Entries for locating text and elements:

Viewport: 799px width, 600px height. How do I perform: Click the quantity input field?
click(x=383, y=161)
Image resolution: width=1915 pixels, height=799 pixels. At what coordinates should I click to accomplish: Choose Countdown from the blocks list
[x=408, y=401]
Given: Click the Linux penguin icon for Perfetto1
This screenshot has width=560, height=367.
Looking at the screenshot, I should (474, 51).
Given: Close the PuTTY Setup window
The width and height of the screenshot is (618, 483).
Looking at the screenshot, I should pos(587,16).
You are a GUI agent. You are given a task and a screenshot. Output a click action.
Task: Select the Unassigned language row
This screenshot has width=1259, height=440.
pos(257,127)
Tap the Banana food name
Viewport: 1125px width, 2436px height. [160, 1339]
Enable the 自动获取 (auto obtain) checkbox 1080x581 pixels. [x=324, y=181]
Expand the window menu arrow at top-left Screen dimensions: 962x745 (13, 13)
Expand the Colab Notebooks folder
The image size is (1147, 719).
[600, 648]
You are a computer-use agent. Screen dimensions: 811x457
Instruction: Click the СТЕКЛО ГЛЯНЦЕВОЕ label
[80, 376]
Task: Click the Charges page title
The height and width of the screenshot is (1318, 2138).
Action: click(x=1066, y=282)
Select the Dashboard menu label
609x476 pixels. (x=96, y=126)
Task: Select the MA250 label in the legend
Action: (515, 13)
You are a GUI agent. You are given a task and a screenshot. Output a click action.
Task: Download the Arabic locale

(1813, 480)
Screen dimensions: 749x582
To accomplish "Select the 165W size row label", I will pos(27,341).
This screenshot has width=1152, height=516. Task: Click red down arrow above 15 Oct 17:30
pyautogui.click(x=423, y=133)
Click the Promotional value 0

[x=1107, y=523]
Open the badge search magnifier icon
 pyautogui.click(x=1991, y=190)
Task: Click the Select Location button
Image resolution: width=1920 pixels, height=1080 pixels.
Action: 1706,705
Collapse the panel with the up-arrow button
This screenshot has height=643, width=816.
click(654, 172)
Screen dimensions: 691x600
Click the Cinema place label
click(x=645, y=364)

◆ What to produce ◆
From the data above, extract every line that contains the string "label". Copy each such line whole, keeping the original order.

◆ Task response ◆
Instruction: Click the СТЕКЛО ГЛЯНЦЕВОЕ label
Select the Dashboard menu label
Task: Select the MA250 label in the legend
To accomplish "Select the 165W size row label", I will pos(27,341).
Click the Cinema place label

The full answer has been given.